EXERCISE DETAILS> Find the line below with "Screen dimensions: 863x324" and the line with "Viewport: 887px width, 516px height.". Output exactly those lines and everything between them, leaving out the pictures.

SOURCE DATA>
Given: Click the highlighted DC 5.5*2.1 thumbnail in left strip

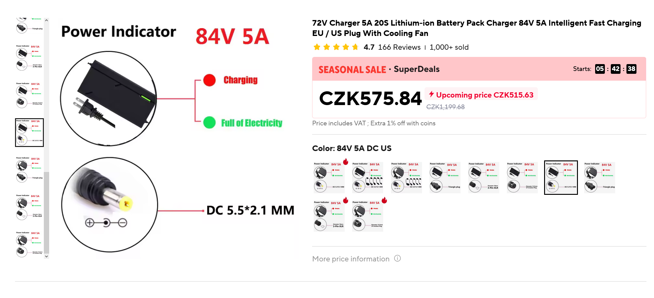Looking at the screenshot, I should [29, 133].
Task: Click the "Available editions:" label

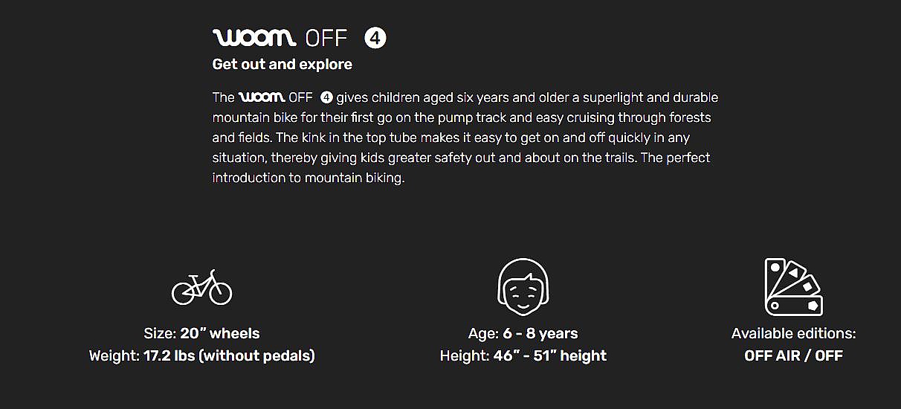Action: (x=793, y=333)
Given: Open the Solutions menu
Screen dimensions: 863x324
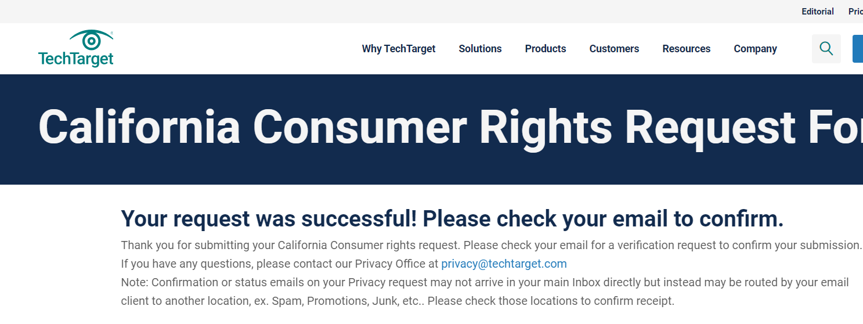Looking at the screenshot, I should [480, 49].
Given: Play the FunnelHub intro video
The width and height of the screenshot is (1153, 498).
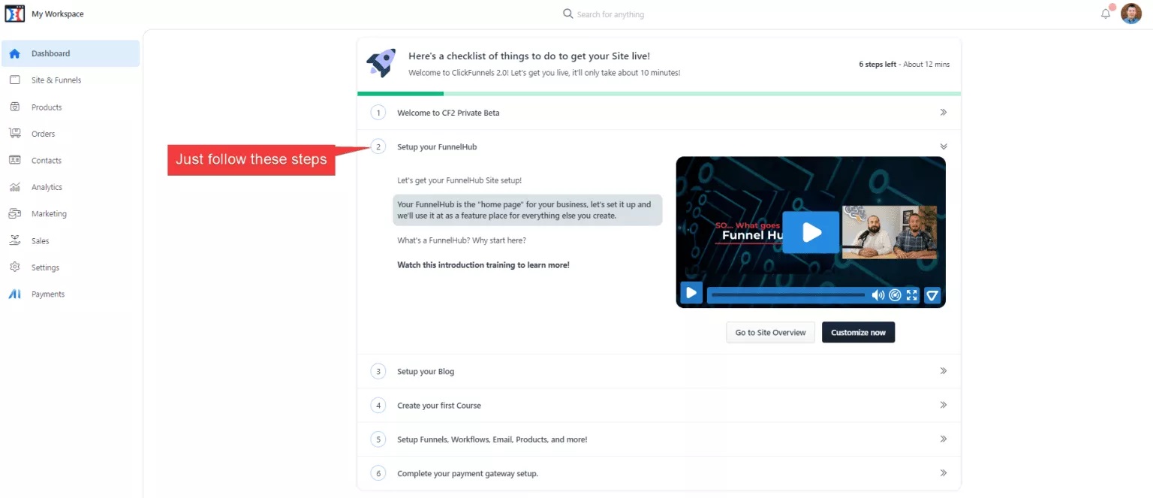Looking at the screenshot, I should click(811, 232).
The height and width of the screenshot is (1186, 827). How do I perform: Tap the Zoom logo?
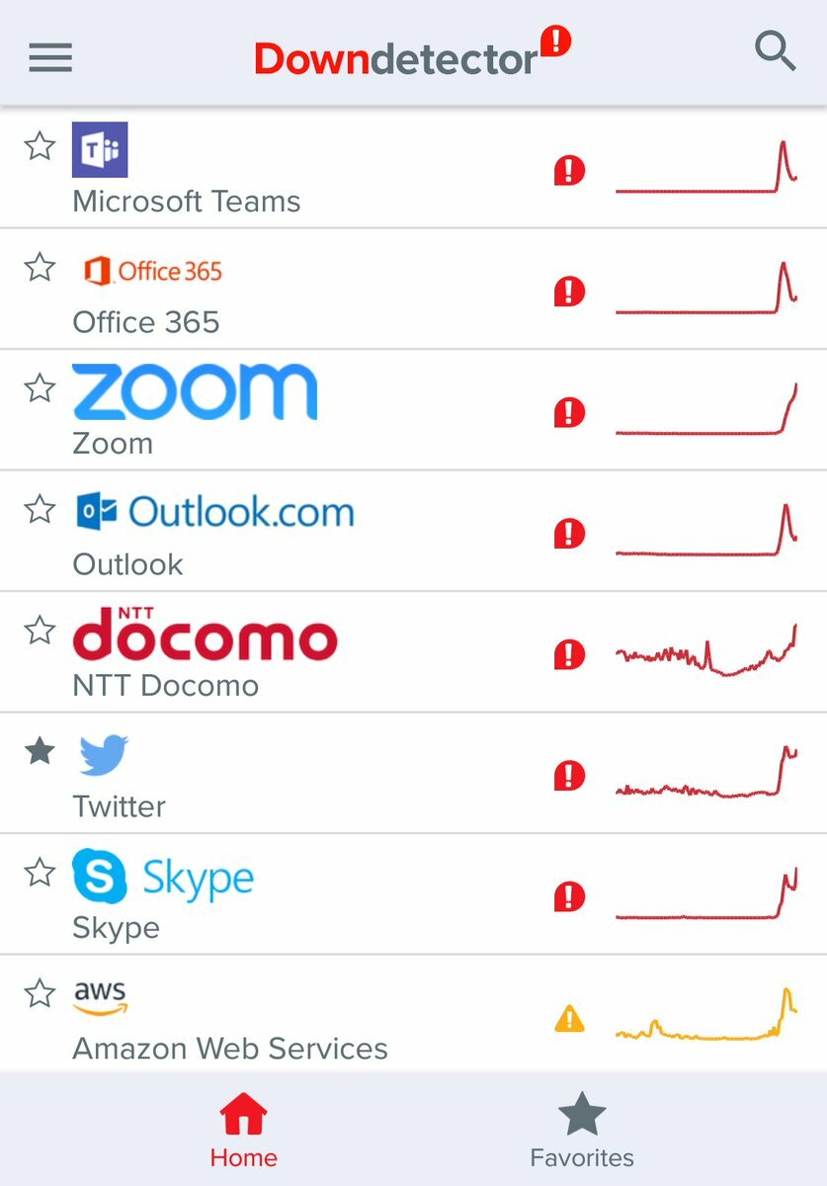pyautogui.click(x=195, y=391)
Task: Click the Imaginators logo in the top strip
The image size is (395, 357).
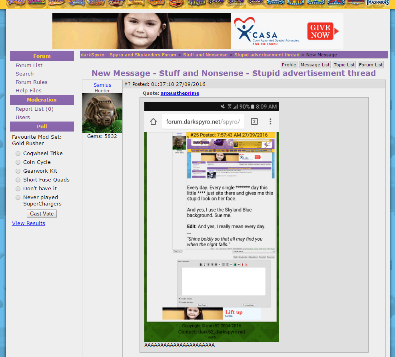Action: click(377, 3)
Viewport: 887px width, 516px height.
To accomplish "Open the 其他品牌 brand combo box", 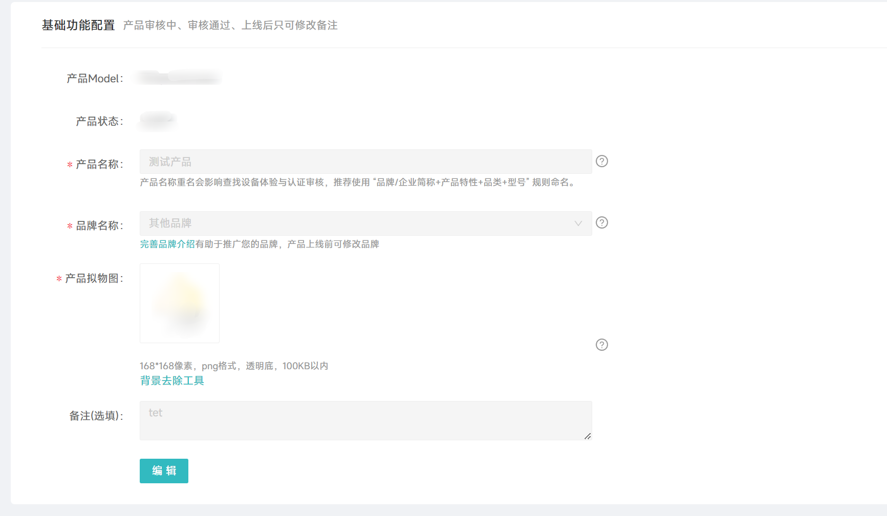I will point(365,223).
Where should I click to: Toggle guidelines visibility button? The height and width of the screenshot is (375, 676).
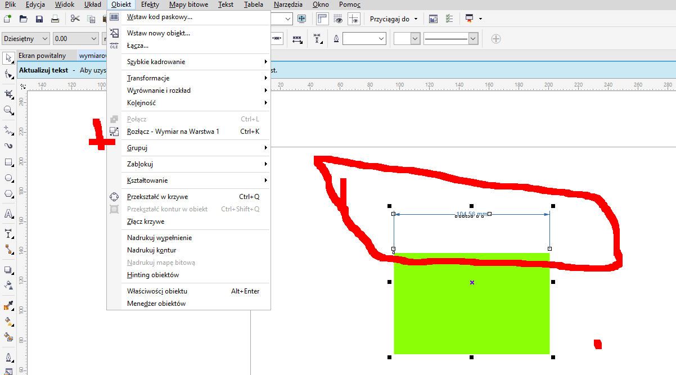pos(354,19)
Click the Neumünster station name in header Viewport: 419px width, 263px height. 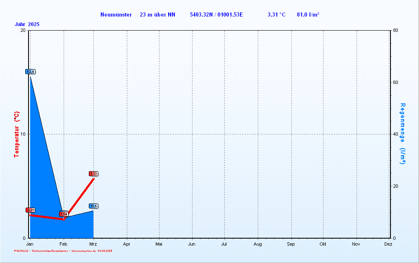coord(116,15)
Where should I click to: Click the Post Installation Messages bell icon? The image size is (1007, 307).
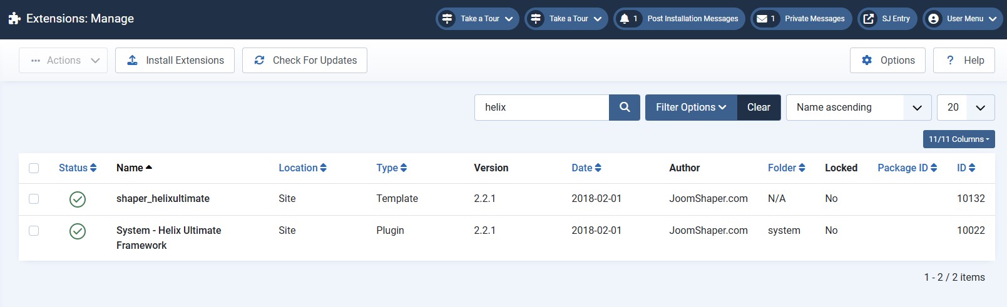click(x=625, y=19)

ANSWER SECTION>
Screen dimensions: 863x324
Looking at the screenshot, I should [480, 49].
Given: Play the FunnelHub intro video
The width and height of the screenshot is (1153, 498).
Looking at the screenshot, I should click(811, 232).
The height and width of the screenshot is (1186, 827). How do I perform: Tap the Zoom logo?
pyautogui.click(x=195, y=391)
Task: Click the Imaginators logo in the top strip
The image size is (395, 357).
Action: click(377, 3)
Viewport: 887px width, 516px height.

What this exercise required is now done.